Baton Rouge rapper embraces freedom...

NBA YoungBoy is one of the hardest working rappers in the game. New project ‘The Last Slimeto’ is his third official album release in three years, a discography featuring a collective haul of some 52 tracks. It’s an achievement made all the more remarkable by the Baton Rouge figure’s legal difficulties; following a lengthy wrangle, NBA YoungBoy was cleared by a Los Angeles court of possessing a firearm and ammunition as a felon. Embracing freedom, ‘The Last Slimeto’ seems to tap into both the paranoia of his world and the elation of release; a blast of creativity, its messy, but also enthralling.

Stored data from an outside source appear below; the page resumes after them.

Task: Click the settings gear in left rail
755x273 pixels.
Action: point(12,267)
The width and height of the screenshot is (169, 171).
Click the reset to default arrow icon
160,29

Eschewing much of the production tropes of his contemporaries, ‘The Last Slimeto’ frequently has a live-in-the-studio. Understated opener ‘I Know’ has plenty of soul, while ‘Hold Your Own’ features some slick guitar lines. ‘Top Sound’ even has a reggae-lilt, its tropical vibes reaching towards the freedoms of summer.

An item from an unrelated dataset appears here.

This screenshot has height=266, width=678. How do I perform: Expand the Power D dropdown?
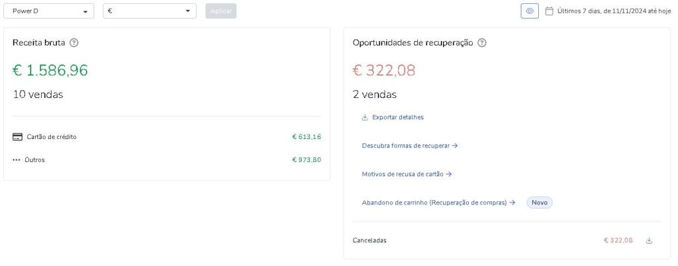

At a whopping 30 tracks, not everything lands. ‘Umm Hmm’ struggles to assert itself, while ‘Lost Soul Survivor’ is submerged in effects. Yet the album is worth persevering with – Kehlani link up ‘My Go To’ is golden, a moment of pure emotion, while the taut song title ‘Fuck Da Industry’ gives way to probing lyrics on the nature of fame, and the pressures placed on young artists.

NBA YoungBoy – The Last Slimeto

Largely eschewing feature-culture to finesse his own voice, there’s a feeling of NBA YoungBoy speaking his pure, unadulterated truth on this album. ‘Loner Life’ is framed by classical guitar, yet ‘7Days’ is almost old school in its production palette, all sweeping turntable swipes and boom bap percussion. Curiously, the few features on here come close to stealing the show; ‘Home Ain’t Home’ is a nimble, deeply affecting workout featuring Rod Wave, while Quavo’s turn on the defiant ‘Don’t Rate Me’ is one of the best we’ve heard from the Migos co-founder in some time.

Spread across its 30 track span, ‘The Last Slimeto’ can be a jarring, contradictory experience. The bravado of ‘Kamikaze’ and ‘Swerving’ for example, is contrasted with ‘Slow Down’, ‘Holy’, ‘Grim Reaper’ or even the self-explanatory finale ‘I Hate YoungBoy’. The Baton Rouge rapper is unafraid to double-back, allowing fans to pick out their own vision of the rapper from the glittering mosaic on show.

At times frustrating, ‘The Last Slimeto’ is never less than entertaining. A bracing, defiant gesture, it finds NBA YoungBoy embracing freedom with both hands.